Eden Futsal Club  is an Irish futsal club based in Blanchardstown, Fingal. The club played under various names including English in Dublin, Sporting Fingal EID, EID Futsal and Eden College. In 2008 they were founder members of the Emerald Futsal League and between 2010 and 2014 they won the FAI Futsal Cup five times in a row. As a result, they also represented the Republic of Ireland in the UEFA Futsal Cup on five consecutive occasions between 2010–11 and 2014–15.

History

Emerald Futsal League
In 2008 English in Dublin were founding members of the Emerald Futsal League. They were effectively the futsal team of an English language school of the same name based in Merrion Square.  In 2009 they became affiliated with Sporting Fingal F.C. and began playing as Sporting Fingal EID. After the Sporting Fingal League of Ireland team disbanded, the futsal team continued to play as EID Futsal. Playing as EID Futsal they won their first Emerald Futsal League title in 2011, defeating Shamrock Rovers 3–1 in the final. In 2012 the club became affiliated to Eden College, another English language school. Playing as Eden Futsal Club, the club won a second league title in 2014, this time after defeating Transylvania 6–5 in the final.

FAI Futsal Cup
In 2010 Sporting Fingal EID won the FAI Futsal Cup after defeating Blue Magic 4–2 in the final. As EID Futsal they also won the 2011 and 2012 FAI Futsal Cups, again defeating Blue Magic in both finals. Playing as Eden College and then as then as Eden Futsal, the club won two further FAI Futsal Cups in 2013 and 2014. In the finals they defeated Shamrock Rovers and FCG Dublin Futsal respectively

UEFA Futsal Cup
As a result of winning the FAI Futsal Cup five times in a row between 2010 and 2014, Eden also represented the Republic of Ireland in the UEFA Futsal Cup on five consecutive occasions between 2010–11 and 2014–15. In 2010–11 and 2012–13 they won their preliminary groups and qualified for the main round. On the other three occasions, they finished as runners up in their preliminary groups. In 2014–15 they also acted as host of their group.

2010–11
In the 2010–11 UEFA Futsal Cup preliminary round Sporting Fingal EID travelled to Kaunas and after defeating the host team, FK Nautara Kaunas, and FC Kaghsi Yerevan (Armenia), 5–3 and 7–3 respectively, they won their group. In doing so they became the first team from the Republic of Ireland to progress beyond the preliminary round. However they failed to impress in the main round and lost all three of their games.

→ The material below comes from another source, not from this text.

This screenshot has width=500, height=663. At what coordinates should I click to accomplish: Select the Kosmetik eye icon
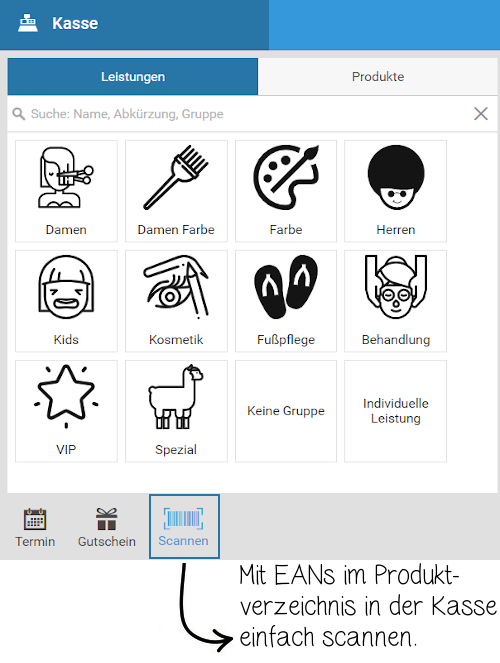(x=176, y=286)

Preliminary round – Group A

Main Round – Group 3

2011–12
In the 2011–12 UEFA Futsal Cup  EID Futsal finished as runners up in their group.

Preliminary round – Group B

2012–13
In the 2012–13 UEFA Futsal Cup EID Futsal won their preliminary group and qualified for the main round for second time. However once they again they finished fourth.

Preliminary round – Group C

Main Round – Group 6

2013–14
In the 2013–14 UEFA Futsal Cup Eden College finished as runners up in their preliminary group.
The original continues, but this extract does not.